_What to work on_.
Once you have found the line with "Viewport: 1568px width, 755px height." in the records below, retype it and every line after it to the end exactly, with no pictures and nothing more.

(Stored entries)
* * * * *
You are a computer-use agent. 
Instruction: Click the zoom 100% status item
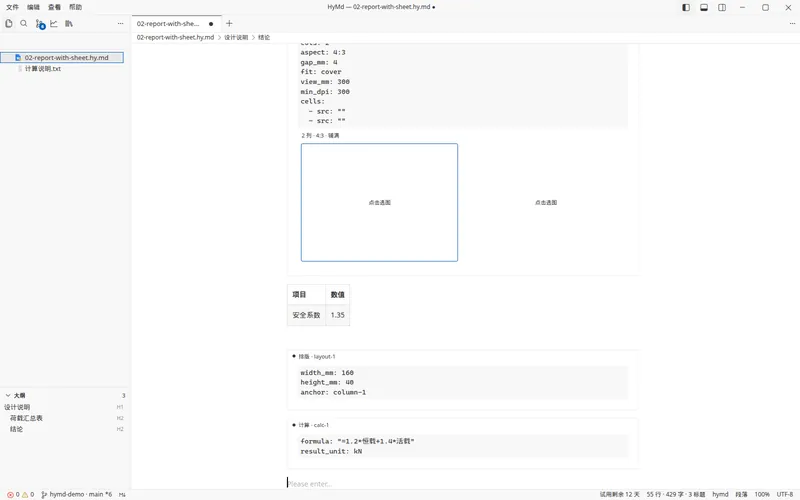762,494
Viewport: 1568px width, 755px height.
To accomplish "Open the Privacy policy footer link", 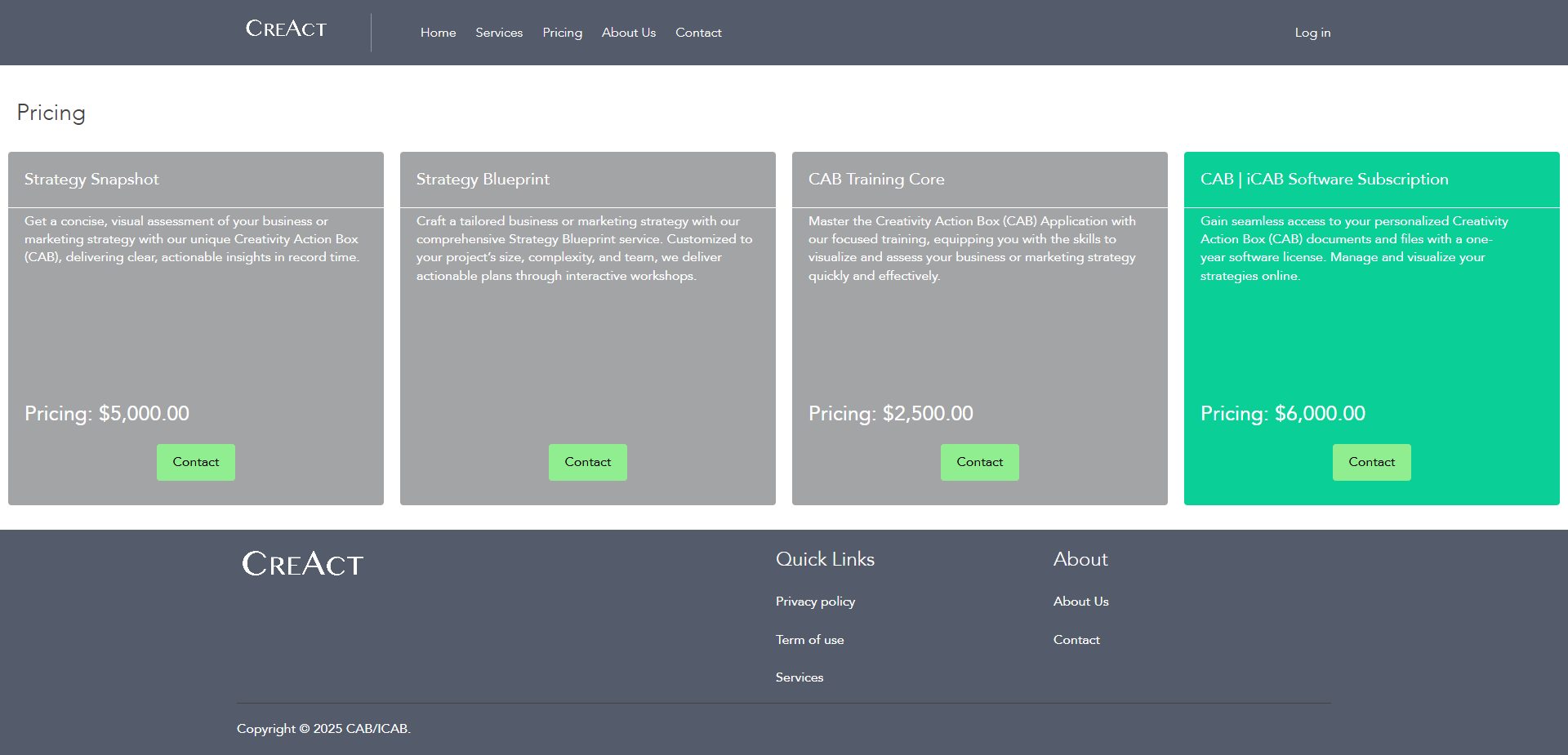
* * * * *
_Response below_.
Viewport: 1568px width, 755px height.
To accomplish "Open the Privacy policy footer link", 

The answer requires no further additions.